If any of our products are unacceptable to us or our guests, our business could be harmed. We may in the future receive shipments of products that fail to comply with our technical specifications or that fail to conform to our quality control standards. In the future, we may receive products that are otherwise unacceptable to us or our guests. Under these circumstances, unless we are able to obtain replacement products in a timely manner, we risk the loss of net revenue resulting from the inability to sell those products and related increased administrative and shipping costs. Additionally, if the unacceptability of our products is not discovered until after such products are purchased by our guests, our guests could lose confidence in our products or we could face a product recall and our results of operations could suffer and our business, reputation, and brand could be harmed.
The Company may never receive a future equity financing or elect to convert the securities upon such future financing. In addition, the Company may never undergo a liquidity event such as a sale of the Company or an IPO. If neither the conversion of the securities nor a liquidity event occurs, the purchasers could be left holding the securities in perpetuity. The securities have numerous transfer restrictions and will likely be highly illiquid, with no secondary market on which to sell them. The securities have no rights to the Company’s assets or profits and have limited ability to direct the Company or its actions.
Our future success depends on the efforts of a small management team. The loss of services of the members of the management team may have an adverse effect on the company. There can be no assurance that we will be successful in attracting and retaining other personnel we require to successfully grow our business.
Our future success is substantially dependent on the service of our senior management and other key employees. The performance of our senior management team and other key employees may not meet our needs and expectations. Also, the loss of services of any of these key employees, or any negative public perception with respect to these individuals, may be disruptive to, or cause uncertainty in, our business and could have a negative impact on our ability to manage and grow our business effectively. Such disruption could have a material adverse impact on our financial performance and financial condition. We do not maintain a key person life insurance policy on any of the members of our senior management team. As a result, we would have no way to cover the financial loss if we were to lose the services of members of our senior management team.

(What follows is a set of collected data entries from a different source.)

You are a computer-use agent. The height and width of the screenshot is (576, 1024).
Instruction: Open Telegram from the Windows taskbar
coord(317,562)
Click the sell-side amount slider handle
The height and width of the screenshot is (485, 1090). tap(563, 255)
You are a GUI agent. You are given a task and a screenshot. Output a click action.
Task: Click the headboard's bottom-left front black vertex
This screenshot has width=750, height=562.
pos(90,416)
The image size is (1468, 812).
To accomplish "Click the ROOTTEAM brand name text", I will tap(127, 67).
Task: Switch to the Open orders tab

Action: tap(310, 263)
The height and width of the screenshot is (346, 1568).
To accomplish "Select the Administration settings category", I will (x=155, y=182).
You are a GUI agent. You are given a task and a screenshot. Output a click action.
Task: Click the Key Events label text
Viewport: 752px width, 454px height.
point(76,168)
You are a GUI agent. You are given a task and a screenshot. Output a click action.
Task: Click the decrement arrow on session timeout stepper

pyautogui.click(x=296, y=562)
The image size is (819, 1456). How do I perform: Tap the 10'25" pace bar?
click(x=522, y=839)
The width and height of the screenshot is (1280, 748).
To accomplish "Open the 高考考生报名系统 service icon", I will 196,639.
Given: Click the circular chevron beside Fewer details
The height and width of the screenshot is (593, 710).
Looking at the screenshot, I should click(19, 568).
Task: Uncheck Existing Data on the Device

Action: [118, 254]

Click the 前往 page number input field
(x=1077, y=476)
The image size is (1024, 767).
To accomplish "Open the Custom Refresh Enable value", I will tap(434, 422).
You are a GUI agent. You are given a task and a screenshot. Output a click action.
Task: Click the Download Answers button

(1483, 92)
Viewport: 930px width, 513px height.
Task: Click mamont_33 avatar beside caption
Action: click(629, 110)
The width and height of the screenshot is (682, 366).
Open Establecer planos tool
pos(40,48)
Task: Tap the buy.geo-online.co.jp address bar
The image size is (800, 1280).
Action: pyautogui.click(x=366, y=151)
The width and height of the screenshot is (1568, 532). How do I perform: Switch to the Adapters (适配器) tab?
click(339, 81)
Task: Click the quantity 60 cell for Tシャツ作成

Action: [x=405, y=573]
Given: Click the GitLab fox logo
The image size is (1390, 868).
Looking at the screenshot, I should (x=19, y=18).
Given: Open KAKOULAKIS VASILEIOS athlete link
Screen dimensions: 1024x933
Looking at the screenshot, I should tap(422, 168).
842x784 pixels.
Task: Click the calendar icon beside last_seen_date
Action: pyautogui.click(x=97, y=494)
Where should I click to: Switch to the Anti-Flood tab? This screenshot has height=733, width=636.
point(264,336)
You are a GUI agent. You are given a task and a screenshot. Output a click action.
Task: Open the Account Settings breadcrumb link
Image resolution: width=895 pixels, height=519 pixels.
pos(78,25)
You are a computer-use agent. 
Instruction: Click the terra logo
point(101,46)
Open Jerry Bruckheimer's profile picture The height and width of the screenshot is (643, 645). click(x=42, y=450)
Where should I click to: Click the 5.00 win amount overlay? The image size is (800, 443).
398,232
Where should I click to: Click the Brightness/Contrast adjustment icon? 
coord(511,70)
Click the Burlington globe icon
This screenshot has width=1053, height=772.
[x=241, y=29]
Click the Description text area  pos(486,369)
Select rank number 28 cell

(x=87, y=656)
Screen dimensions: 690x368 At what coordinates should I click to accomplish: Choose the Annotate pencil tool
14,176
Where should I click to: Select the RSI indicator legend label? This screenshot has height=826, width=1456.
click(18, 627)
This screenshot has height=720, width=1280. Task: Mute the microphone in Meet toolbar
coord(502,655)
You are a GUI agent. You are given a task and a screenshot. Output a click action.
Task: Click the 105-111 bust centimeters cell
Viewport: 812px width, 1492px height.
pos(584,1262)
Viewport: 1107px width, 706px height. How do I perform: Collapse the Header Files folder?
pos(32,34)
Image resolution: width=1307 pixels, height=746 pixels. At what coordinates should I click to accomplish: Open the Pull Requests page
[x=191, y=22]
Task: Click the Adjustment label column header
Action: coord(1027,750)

An economic downturn or economic uncertainty in our key markets may adversely affect consumer discretionary spending and demand for our products. Many of our products may be considered discretionary items for consumers. Factors affecting the level of consumer spending for such discretionary items include general economic conditions, particularly those in North America, and other factors such as consumer confidence in future economic conditions, fears of recession, the availability and cost of consumer credit, levels of unemployment, and tax rates. As global economic conditions continue to be volatile or economic uncertainty remains, trends in consumer discretionary spending also remain unpredictable and subject to reductions due to credit constraints and uncertainties about the future. Unfavorable economic conditions may lead consumers to delay or reduce purchases of our products. Consumer demand for our products may not reach our targets, or may decline, when there is an economic downturn or economic uncertainty in our key markets, particularly in North America. Our sensitivity to economic cycles and any related fluctuation in consumer demand may have a material adverse effect on our financial condition.
Our sales and profitability may decline as a result of increasing product costs and decreasing selling prices. Our business is subject to significant pressure on costs and pricing caused by many factors, including intense competition, constrained sourcing capacity and related inflationary pressure, pressure from consumers to reduce the prices we charge for our products, and changes in consumer demand. These factors may cause us to experience increased costs, reduce our prices to consumers or experience reduced sales in response to increased prices, any of which could cause our operating margin to decline if we are unable to offset these factors with reductions in operating costs and could have a material adverse effect on our financial condition, operating results, and cash flows.
If we are unable to anticipate consumer preferences and successfully develop and introduce new, innovative, and updated products, we may not be able to maintain or increase our sales and profitability. Our success depends on our ability to identify and originate product trends as well as to anticipate and react to changing consumer demands in a timely manner. All of our products are subject to changing consumer preferences that cannot be predicted with certainty. If we are unable to introduce new products or novel technologies in a timely manner or our new products or technologies are not accepted by our guests, our competitors may introduce similar products in a more timely fashion, which could hurt our goal to be viewed as a leader in technical surfing apparel innovation. Our new products may not receive consumer acceptance as consumer preferences could shift rapidly to different types of surfing apparel or away from these types of products altogether, and our future success depends in part on our ability to anticipate and respond to these changes. Our failure to anticipate and respond in a timely manner to changing consumer preferences could lead to, among other things, lower sales and excess inventory levels. Even if we are successful in anticipating consumer preferences, our ability to adequately react to and address those preferences will in part depend upon our continued ability to develop and introduce innovative, high-quality products. Our failure to effectively introduce new products that are accepted by consumers could result in a decrease in net revenue and excess inventory levels, which could have a material adverse effect on our financial condition.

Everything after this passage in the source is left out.